### Records from a data collection
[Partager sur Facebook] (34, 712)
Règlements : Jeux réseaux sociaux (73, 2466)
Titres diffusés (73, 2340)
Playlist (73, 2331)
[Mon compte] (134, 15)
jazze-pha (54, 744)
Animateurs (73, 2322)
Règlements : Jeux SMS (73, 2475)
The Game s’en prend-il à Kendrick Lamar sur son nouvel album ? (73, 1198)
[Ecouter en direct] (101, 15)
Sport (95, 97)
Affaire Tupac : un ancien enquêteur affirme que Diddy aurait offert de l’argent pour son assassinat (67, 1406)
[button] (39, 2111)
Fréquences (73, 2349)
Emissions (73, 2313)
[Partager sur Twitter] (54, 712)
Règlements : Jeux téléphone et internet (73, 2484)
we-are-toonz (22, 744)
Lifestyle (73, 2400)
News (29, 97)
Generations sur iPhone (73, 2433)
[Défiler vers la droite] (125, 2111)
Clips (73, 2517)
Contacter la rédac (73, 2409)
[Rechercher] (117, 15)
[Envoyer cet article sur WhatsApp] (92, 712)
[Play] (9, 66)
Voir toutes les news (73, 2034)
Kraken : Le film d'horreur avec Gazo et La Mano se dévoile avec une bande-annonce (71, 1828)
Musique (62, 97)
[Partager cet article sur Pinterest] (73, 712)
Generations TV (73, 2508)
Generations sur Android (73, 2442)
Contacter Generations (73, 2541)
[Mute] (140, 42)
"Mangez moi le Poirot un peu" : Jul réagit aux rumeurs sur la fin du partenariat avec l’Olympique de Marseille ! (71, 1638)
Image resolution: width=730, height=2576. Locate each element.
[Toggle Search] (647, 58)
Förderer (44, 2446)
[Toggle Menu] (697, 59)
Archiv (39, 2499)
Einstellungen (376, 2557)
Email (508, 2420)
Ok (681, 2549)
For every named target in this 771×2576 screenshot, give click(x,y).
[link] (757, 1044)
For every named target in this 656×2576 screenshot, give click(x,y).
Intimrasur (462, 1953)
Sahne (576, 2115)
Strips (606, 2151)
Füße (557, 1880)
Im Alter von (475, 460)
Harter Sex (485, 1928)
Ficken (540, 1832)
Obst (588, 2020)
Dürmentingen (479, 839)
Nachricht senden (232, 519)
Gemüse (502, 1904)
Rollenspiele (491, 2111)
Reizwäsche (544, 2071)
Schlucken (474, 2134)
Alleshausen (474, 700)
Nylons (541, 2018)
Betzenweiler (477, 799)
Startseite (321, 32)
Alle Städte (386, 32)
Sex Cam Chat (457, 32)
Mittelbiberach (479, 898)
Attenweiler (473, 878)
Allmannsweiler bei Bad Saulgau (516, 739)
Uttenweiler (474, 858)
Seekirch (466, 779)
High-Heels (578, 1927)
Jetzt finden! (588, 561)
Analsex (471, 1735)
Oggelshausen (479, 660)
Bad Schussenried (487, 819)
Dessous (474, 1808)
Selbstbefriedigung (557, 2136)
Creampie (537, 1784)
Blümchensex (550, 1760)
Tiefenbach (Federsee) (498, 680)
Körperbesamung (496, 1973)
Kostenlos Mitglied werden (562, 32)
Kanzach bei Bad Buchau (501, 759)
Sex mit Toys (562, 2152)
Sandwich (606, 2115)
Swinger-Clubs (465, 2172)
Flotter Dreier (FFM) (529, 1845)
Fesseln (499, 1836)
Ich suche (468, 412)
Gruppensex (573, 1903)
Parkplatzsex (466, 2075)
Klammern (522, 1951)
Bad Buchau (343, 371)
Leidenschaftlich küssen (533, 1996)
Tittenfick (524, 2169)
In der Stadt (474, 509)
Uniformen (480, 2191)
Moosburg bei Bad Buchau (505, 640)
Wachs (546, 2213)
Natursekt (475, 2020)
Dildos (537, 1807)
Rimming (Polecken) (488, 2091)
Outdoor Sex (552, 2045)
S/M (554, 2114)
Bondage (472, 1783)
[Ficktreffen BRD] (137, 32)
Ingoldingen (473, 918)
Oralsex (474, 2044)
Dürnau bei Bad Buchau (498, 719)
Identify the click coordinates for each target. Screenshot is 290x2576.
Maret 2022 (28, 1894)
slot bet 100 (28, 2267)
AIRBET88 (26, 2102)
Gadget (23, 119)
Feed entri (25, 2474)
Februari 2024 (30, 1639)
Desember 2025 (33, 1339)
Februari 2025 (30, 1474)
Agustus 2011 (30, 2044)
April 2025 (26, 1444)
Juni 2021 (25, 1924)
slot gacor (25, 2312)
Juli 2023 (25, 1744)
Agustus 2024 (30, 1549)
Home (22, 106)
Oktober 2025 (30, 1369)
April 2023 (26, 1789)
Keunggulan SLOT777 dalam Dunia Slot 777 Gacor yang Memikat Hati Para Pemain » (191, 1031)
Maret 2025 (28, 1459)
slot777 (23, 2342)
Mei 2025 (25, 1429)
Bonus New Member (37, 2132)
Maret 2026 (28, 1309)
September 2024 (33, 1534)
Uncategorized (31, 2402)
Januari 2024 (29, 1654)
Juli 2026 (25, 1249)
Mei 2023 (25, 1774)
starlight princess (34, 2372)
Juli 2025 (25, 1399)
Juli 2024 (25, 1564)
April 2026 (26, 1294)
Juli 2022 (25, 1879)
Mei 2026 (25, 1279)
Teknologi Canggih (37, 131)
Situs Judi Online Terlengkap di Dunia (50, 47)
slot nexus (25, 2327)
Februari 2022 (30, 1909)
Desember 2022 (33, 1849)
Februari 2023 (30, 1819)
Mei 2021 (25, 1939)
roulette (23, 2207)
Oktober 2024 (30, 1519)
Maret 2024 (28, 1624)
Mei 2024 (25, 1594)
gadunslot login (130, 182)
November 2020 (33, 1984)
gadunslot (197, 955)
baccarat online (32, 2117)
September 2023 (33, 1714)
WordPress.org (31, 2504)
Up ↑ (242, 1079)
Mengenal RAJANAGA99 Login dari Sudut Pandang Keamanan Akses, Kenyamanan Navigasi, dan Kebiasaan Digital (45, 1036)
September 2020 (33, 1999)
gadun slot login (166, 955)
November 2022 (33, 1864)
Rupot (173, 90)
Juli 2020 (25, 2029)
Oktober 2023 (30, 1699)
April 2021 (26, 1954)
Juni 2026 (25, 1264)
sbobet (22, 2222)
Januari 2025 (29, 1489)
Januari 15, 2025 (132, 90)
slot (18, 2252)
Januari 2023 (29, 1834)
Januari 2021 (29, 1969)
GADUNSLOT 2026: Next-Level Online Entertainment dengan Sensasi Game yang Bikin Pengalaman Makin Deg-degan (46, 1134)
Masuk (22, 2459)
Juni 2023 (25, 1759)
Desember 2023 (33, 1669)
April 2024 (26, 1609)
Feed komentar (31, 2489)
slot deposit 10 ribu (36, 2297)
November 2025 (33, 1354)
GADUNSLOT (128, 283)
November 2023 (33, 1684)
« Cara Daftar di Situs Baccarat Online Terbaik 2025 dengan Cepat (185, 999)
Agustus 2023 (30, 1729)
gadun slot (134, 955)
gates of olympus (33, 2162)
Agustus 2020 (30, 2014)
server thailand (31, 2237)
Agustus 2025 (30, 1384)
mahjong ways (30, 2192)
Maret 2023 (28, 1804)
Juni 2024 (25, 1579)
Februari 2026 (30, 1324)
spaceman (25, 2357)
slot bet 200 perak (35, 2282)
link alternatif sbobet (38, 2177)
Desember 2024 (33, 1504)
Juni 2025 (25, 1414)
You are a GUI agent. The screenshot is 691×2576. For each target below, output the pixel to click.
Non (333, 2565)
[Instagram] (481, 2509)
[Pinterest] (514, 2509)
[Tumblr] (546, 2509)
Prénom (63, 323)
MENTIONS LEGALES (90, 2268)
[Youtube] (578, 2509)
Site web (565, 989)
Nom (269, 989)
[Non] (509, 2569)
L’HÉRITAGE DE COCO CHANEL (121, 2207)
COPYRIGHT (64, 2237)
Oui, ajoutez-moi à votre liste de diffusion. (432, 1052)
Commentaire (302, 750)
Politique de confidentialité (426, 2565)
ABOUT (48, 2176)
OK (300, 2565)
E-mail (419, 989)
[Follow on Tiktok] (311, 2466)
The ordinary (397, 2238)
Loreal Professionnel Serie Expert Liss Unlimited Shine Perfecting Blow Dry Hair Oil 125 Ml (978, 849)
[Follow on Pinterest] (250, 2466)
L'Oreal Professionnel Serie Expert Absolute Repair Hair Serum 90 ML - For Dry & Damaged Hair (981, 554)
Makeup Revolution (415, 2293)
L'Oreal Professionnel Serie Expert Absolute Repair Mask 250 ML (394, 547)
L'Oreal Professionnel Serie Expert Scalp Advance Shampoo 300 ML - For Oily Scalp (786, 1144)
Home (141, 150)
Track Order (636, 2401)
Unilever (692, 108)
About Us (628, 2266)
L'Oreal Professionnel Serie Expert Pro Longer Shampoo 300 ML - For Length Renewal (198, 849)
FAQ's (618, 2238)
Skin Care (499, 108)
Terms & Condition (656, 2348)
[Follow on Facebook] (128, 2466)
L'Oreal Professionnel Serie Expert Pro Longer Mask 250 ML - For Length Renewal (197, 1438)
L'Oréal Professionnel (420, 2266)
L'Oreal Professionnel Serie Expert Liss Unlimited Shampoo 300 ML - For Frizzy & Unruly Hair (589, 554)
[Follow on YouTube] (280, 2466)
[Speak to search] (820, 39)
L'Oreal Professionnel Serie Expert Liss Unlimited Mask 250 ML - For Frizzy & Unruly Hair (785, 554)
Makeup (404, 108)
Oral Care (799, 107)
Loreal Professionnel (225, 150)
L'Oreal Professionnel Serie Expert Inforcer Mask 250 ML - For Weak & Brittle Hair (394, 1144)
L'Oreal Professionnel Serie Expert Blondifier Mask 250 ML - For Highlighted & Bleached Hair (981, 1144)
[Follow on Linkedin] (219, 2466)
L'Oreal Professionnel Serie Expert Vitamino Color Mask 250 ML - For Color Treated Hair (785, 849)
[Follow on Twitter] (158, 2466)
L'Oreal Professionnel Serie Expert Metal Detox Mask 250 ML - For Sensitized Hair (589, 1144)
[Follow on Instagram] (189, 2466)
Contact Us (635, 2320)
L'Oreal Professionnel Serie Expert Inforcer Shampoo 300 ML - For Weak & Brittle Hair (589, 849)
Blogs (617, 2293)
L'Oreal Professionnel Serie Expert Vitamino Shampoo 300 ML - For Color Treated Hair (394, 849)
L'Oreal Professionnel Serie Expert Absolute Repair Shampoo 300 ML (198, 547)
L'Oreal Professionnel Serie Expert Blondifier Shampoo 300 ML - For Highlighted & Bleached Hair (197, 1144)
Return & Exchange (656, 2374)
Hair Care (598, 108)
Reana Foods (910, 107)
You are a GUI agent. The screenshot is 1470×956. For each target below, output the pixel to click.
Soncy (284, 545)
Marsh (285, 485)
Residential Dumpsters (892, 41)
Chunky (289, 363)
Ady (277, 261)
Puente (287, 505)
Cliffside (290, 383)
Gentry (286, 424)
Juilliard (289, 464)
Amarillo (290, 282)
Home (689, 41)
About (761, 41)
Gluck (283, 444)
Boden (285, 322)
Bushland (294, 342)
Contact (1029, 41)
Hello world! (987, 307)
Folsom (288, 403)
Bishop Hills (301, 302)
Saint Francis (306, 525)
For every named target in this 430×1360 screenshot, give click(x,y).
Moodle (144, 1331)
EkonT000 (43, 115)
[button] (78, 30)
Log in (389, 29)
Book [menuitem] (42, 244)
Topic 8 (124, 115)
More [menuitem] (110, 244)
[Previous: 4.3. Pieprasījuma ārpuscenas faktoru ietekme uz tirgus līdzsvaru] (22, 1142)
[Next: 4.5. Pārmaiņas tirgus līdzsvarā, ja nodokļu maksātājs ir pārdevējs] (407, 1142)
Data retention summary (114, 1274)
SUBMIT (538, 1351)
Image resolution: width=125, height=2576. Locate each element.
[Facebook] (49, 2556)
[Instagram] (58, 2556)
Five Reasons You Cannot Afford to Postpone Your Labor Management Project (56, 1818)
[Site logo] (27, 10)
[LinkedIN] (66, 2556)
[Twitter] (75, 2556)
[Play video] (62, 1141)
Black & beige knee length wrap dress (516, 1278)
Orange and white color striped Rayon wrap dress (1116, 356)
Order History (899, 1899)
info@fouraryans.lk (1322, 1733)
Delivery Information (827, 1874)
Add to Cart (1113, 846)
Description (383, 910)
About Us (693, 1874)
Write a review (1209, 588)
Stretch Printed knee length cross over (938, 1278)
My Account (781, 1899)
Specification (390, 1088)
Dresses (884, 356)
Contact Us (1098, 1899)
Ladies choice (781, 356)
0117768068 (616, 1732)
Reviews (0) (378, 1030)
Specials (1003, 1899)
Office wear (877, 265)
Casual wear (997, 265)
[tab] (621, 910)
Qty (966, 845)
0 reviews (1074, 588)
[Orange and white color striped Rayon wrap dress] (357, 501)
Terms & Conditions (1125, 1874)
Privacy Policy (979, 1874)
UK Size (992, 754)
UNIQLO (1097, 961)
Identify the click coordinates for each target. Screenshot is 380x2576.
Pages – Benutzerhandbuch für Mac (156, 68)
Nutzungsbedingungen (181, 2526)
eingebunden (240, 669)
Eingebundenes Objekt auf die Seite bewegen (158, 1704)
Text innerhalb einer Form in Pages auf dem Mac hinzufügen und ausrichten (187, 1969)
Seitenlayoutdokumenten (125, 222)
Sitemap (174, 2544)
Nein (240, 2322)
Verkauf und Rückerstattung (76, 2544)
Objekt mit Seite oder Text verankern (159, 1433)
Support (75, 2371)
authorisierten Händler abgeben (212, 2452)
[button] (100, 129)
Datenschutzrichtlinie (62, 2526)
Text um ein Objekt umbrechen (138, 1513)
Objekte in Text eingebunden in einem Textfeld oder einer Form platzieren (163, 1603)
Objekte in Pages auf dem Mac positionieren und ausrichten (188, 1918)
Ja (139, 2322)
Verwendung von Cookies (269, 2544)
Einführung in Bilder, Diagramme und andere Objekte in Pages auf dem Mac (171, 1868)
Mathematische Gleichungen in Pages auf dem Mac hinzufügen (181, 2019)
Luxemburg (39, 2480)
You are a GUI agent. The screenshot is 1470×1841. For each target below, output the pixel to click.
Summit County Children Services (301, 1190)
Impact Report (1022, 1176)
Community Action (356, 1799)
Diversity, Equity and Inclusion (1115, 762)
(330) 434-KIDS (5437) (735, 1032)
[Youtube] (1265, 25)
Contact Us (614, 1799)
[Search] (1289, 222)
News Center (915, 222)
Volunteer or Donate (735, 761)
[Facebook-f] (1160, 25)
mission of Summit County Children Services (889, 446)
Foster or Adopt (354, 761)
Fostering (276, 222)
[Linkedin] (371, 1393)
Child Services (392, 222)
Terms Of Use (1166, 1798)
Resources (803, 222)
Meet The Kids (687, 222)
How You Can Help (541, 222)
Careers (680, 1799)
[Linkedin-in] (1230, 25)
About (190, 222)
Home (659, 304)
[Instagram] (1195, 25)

### YOUR TASK
Using the records above, restate word for word the lines from the one with "Kanzach bei Bad Buchau (501, 759)" through the one with "Uniformen (480, 2191)", both included.

### ANSWER TO THE PROBLEM
Kanzach bei Bad Buchau (501, 759)
Sex mit Toys (562, 2152)
Sandwich (606, 2115)
Swinger-Clubs (465, 2172)
Flotter Dreier (FFM) (529, 1845)
Fesseln (499, 1836)
Ich suche (468, 412)
Gruppensex (573, 1903)
Parkplatzsex (466, 2075)
Klammern (522, 1951)
Bad Buchau (343, 371)
Leidenschaftlich küssen (533, 1996)
Tittenfick (524, 2169)
In der Stadt (474, 509)
Uniformen (480, 2191)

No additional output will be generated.